Records provided
** start **

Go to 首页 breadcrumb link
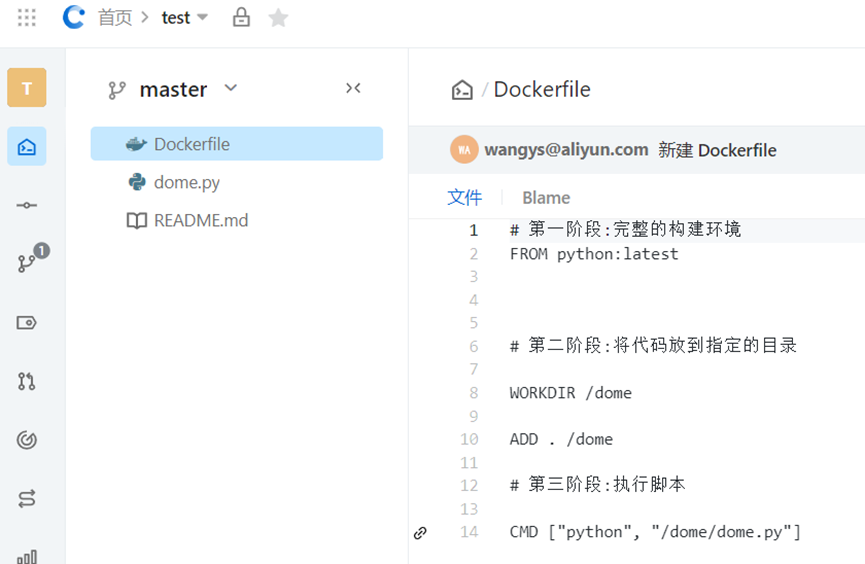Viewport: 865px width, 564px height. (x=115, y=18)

** end **
** start **

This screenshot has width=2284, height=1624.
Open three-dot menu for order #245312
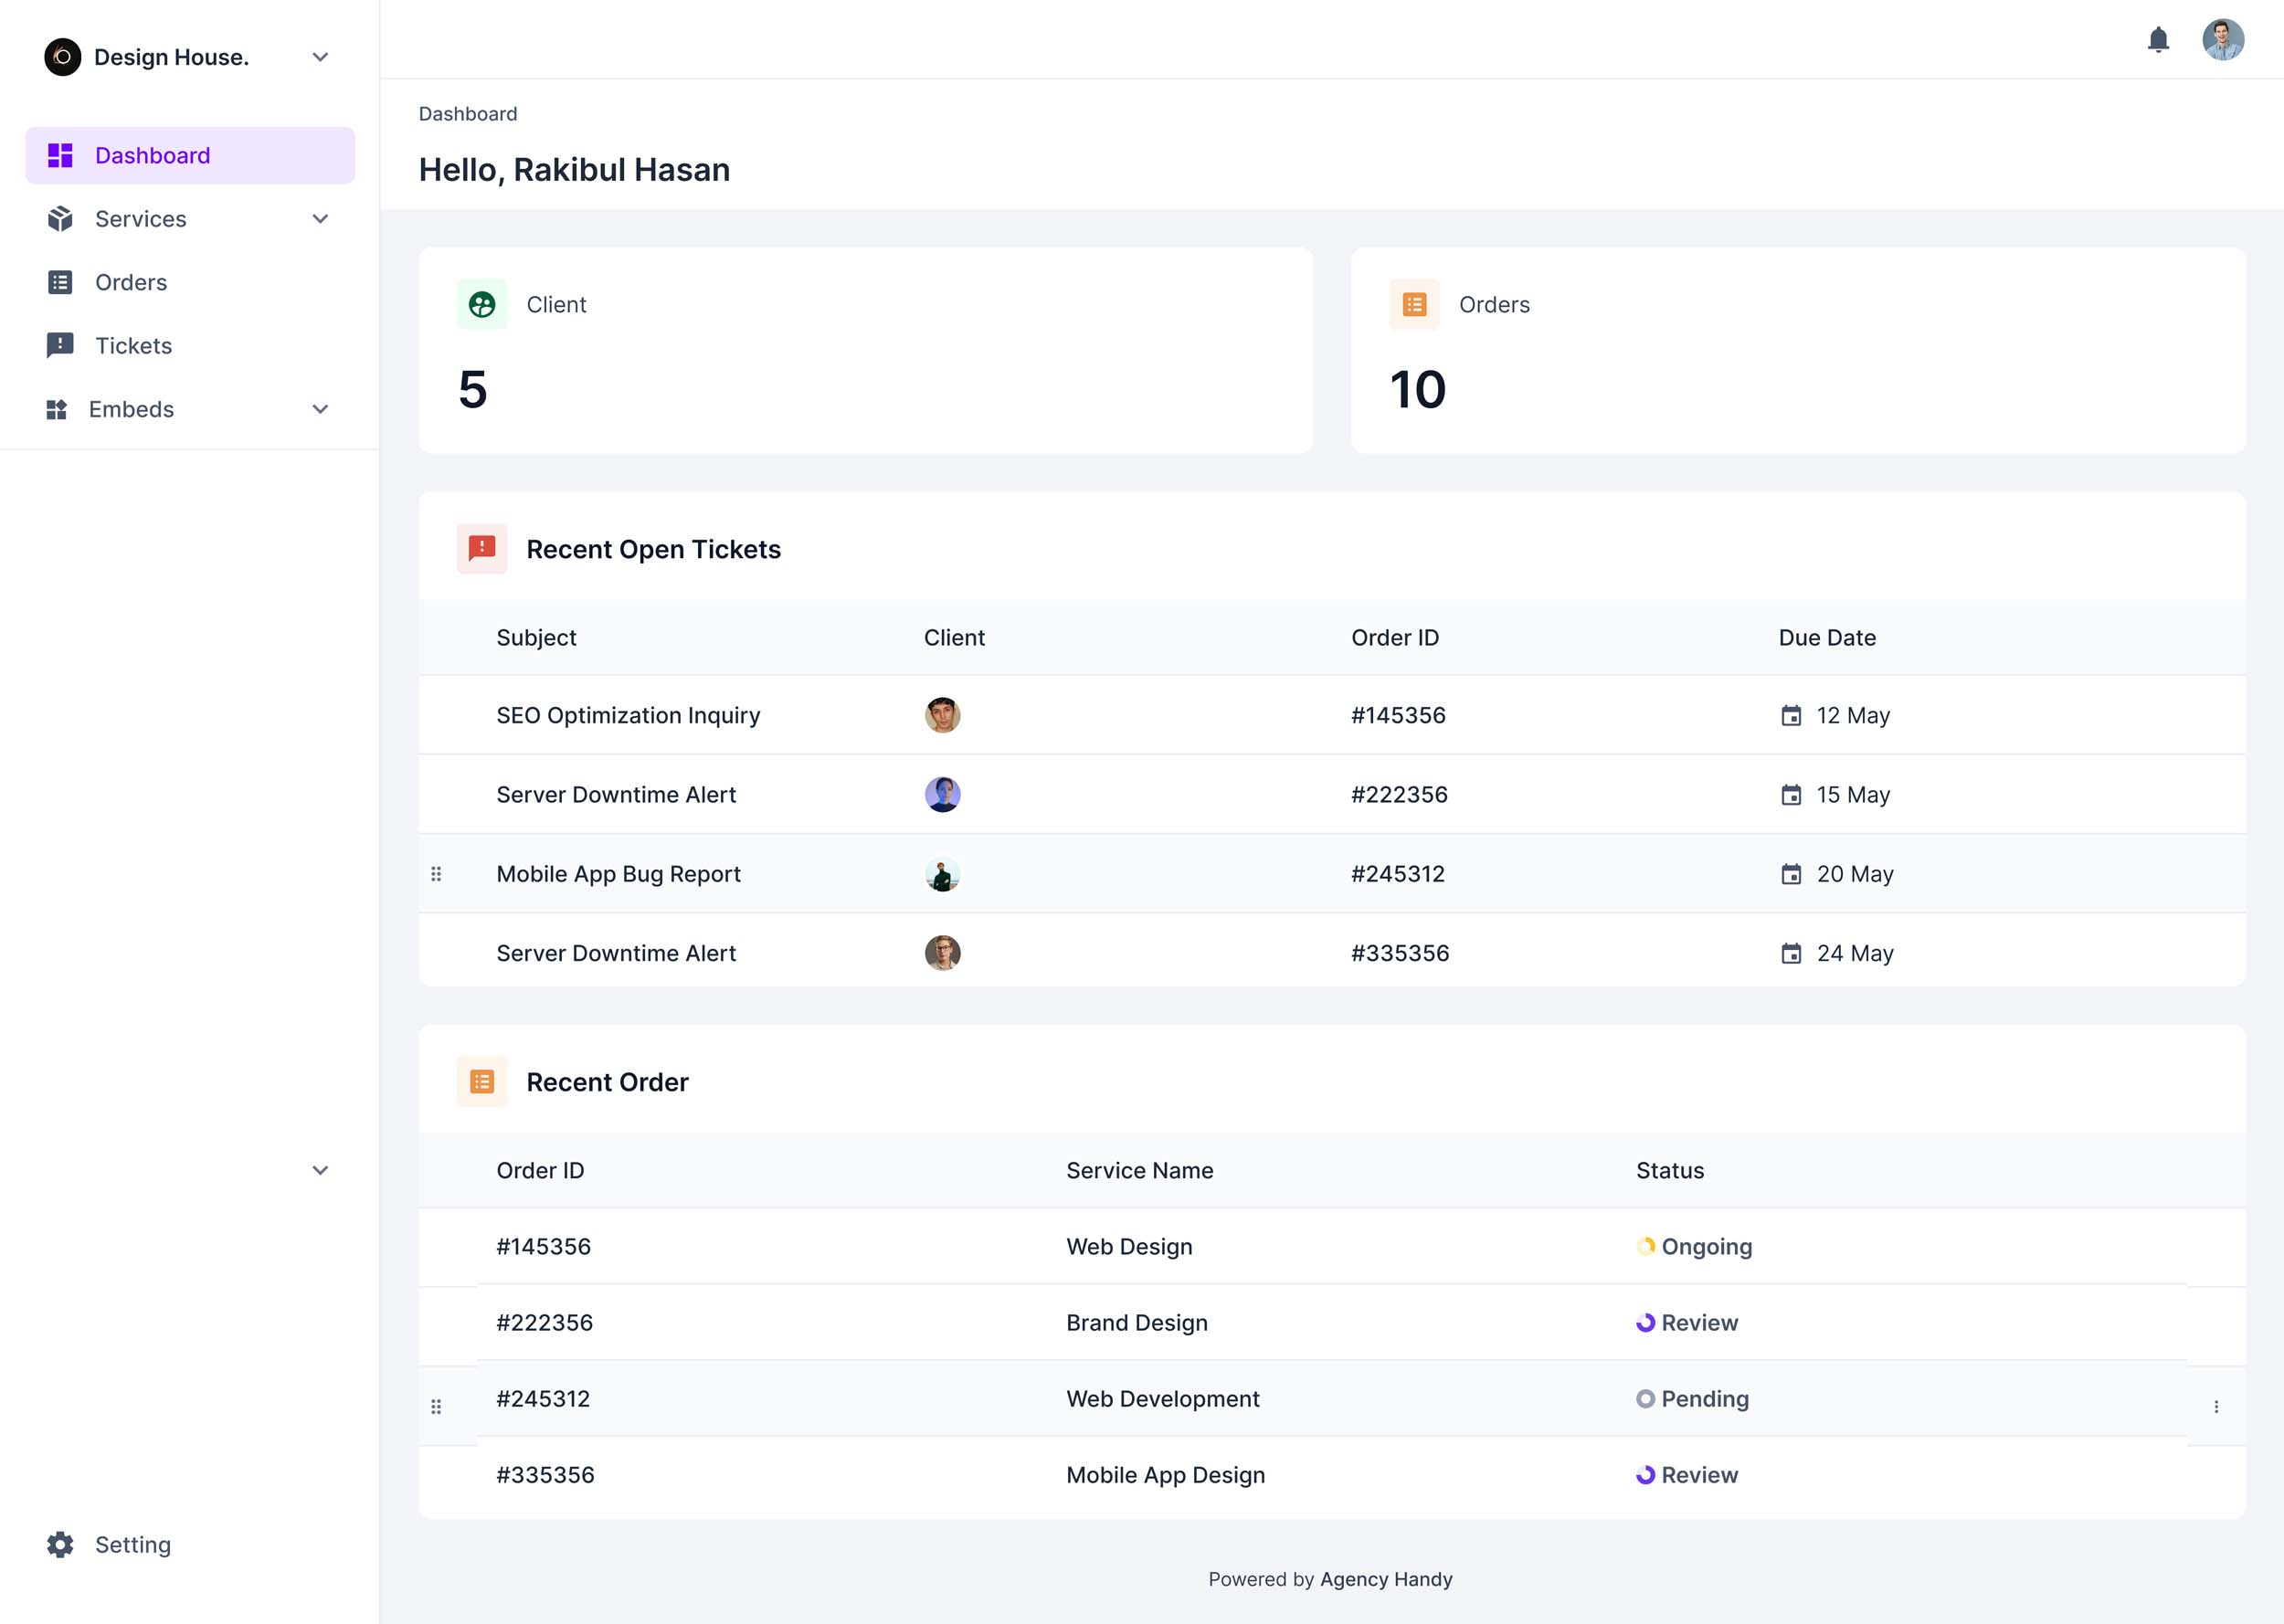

** end **
** start **

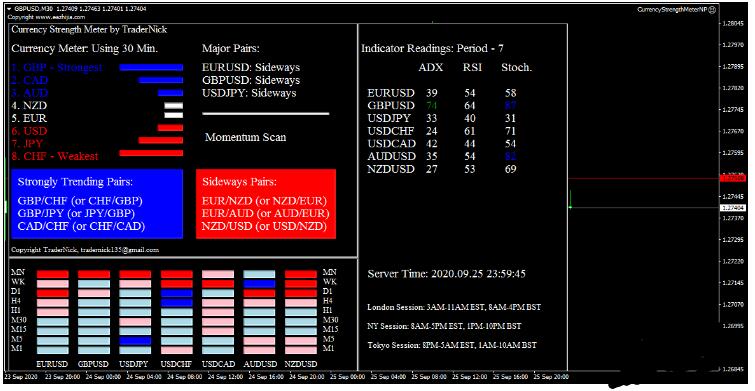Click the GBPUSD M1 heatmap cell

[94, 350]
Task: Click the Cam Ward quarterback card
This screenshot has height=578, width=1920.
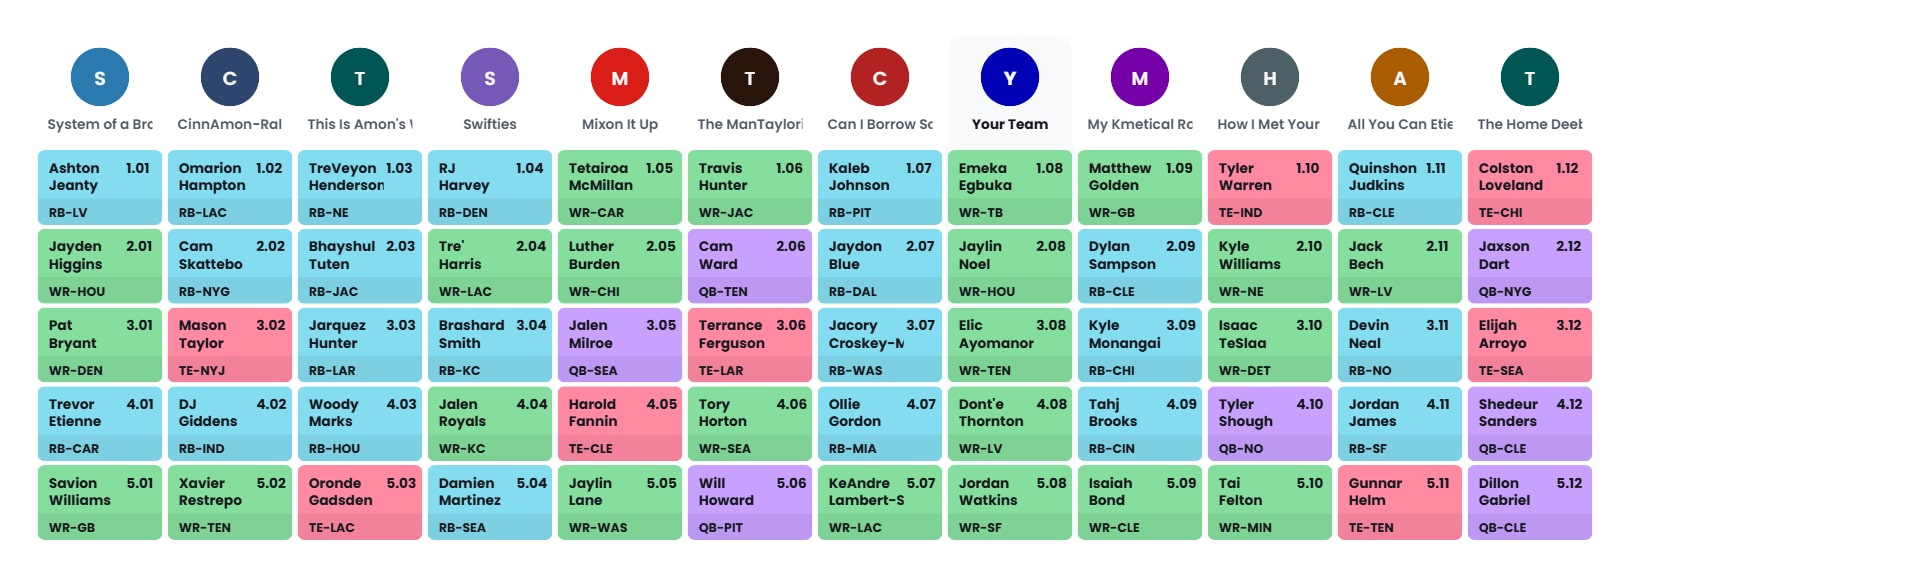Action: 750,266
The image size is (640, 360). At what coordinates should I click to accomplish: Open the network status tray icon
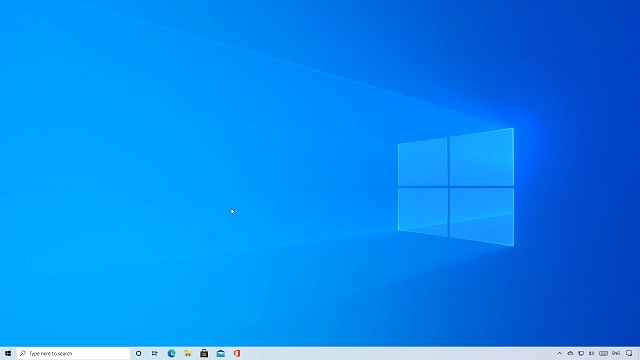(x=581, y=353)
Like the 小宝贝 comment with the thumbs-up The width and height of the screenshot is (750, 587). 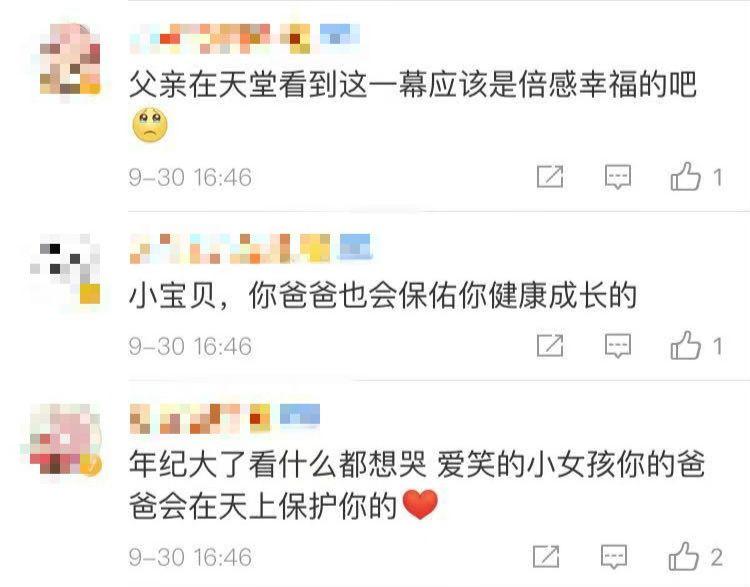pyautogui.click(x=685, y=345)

** end **

Brief
Write out the records line for line, beginning at the line that contains "This screenshot has width=2284, height=1624." and stopping after the line that contains "Open three-dot menu for order #245312".

Task answer
This screenshot has width=2284, height=1624.
Open three-dot menu for order #245312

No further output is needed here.